By the time they reach southern Connecticut and cross over, along the Merritt Parkway, just past Stamford, onto the Hutchinson River
Parkway and into
New York
State
, Aaron
knows what he will do after
they go to the funeral home. This is doubtless what he had planned to do—sensed he would do, from the first—though he did need Nicky to edge him toward the decision. He will drive from Manhattan into Brooklyn. He imagines Gail's parents still living in the same house. He will get out of his car with Carl and Larry and go up to the front door. He will knock. Ellen will open the door. He will say, “Hello, Ellen—it's David Voloshin.” She will start to move toward him, but before her fingertips can read his face, he will tell her that his boys are with him. He will give her their names. Then, as if she is in her garden reaching for flowers, she will put out her hands and, in order to know them, touch the faces of his two sons.
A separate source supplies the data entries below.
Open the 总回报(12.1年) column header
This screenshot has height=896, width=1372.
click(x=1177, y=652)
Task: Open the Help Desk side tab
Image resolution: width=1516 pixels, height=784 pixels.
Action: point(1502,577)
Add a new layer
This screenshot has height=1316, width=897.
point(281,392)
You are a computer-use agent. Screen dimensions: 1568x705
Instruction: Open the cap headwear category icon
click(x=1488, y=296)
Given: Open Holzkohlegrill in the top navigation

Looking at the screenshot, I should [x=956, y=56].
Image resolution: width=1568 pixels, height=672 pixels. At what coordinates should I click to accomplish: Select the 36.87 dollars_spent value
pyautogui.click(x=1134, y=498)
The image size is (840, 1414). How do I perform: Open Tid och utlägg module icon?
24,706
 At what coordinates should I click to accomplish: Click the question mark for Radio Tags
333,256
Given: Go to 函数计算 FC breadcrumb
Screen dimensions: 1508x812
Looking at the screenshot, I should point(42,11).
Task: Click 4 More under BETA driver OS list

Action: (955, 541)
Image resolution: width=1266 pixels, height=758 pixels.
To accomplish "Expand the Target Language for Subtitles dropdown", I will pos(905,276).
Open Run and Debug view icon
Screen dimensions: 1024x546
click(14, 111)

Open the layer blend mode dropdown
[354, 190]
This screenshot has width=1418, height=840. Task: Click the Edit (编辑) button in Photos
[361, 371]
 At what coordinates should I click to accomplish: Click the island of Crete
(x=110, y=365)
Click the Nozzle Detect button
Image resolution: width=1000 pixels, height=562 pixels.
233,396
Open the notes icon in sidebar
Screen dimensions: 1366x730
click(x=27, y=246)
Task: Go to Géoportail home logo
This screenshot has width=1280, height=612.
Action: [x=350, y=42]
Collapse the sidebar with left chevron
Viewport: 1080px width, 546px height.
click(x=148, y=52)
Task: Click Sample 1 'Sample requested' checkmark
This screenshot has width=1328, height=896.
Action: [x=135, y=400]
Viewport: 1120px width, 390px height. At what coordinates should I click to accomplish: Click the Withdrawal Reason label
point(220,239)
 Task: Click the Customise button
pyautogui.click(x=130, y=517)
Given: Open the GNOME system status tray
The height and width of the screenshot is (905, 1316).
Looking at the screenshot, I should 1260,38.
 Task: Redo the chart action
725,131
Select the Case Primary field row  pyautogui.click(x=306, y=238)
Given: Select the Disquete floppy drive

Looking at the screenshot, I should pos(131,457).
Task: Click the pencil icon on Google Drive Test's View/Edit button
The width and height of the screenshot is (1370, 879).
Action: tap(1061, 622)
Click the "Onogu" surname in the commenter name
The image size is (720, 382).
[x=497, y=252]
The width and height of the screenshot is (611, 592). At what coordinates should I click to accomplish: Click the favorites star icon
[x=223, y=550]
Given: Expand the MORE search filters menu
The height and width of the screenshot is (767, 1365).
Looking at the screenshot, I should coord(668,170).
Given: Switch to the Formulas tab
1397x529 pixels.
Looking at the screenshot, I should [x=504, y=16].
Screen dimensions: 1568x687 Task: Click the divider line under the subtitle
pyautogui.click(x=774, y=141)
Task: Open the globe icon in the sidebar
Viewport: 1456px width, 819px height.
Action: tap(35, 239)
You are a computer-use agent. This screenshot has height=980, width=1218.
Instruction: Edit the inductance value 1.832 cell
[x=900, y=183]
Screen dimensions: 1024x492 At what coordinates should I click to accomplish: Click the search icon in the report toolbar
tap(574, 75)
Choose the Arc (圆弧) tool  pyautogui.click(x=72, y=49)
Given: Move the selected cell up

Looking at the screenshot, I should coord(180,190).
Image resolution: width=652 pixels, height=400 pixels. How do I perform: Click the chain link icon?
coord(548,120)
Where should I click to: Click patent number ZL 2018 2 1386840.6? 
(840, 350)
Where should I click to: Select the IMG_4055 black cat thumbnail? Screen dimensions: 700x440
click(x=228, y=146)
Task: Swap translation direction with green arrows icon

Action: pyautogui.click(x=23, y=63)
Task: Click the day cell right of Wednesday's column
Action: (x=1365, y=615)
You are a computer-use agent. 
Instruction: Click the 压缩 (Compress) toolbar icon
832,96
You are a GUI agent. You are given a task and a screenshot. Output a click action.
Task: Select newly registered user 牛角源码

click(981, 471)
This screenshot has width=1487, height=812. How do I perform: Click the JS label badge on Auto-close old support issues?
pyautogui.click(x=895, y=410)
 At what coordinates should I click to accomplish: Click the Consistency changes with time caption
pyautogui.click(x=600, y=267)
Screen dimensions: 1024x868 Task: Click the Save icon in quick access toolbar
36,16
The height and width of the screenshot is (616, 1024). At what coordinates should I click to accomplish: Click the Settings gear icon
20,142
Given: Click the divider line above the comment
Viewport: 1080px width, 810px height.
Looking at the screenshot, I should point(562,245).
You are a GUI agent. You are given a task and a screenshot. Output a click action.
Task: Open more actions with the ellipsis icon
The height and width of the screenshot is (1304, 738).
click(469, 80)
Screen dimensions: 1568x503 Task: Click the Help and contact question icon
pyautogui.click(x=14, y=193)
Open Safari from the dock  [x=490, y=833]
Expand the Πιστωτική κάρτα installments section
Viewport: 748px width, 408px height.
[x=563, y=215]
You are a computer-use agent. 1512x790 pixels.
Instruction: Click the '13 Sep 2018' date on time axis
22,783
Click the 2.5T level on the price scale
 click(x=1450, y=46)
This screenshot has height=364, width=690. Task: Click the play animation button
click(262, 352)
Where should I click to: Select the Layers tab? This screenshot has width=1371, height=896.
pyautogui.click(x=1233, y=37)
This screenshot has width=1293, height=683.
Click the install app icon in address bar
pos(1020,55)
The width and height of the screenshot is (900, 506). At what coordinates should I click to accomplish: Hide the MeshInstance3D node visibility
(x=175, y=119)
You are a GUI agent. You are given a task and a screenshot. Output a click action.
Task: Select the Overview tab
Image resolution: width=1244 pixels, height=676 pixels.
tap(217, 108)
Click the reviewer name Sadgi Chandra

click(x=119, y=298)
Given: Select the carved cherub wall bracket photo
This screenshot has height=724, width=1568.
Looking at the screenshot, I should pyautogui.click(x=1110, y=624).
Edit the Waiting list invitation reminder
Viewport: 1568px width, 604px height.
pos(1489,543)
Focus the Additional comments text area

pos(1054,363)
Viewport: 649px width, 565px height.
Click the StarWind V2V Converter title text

And if she is not there? He smiles. If she is there or if she is not there, he will go back. And if he goes back things will begin to happen that he has yet to imagine. If she is there or if she is not there, he will get in the car with his boys and they will drive along Bedford Avenue and turn right onto Martense Street. He will take his boys to his old neighborhood and show them his street and his house and the courtyards and the alleyways. He can see the four small rooms of his apartment, can see himself walking through them with his boys, room by room. The rooms are clean and white and empty, freshly painted and full of pale morning light—the way they might have been, he thinks, before his life began.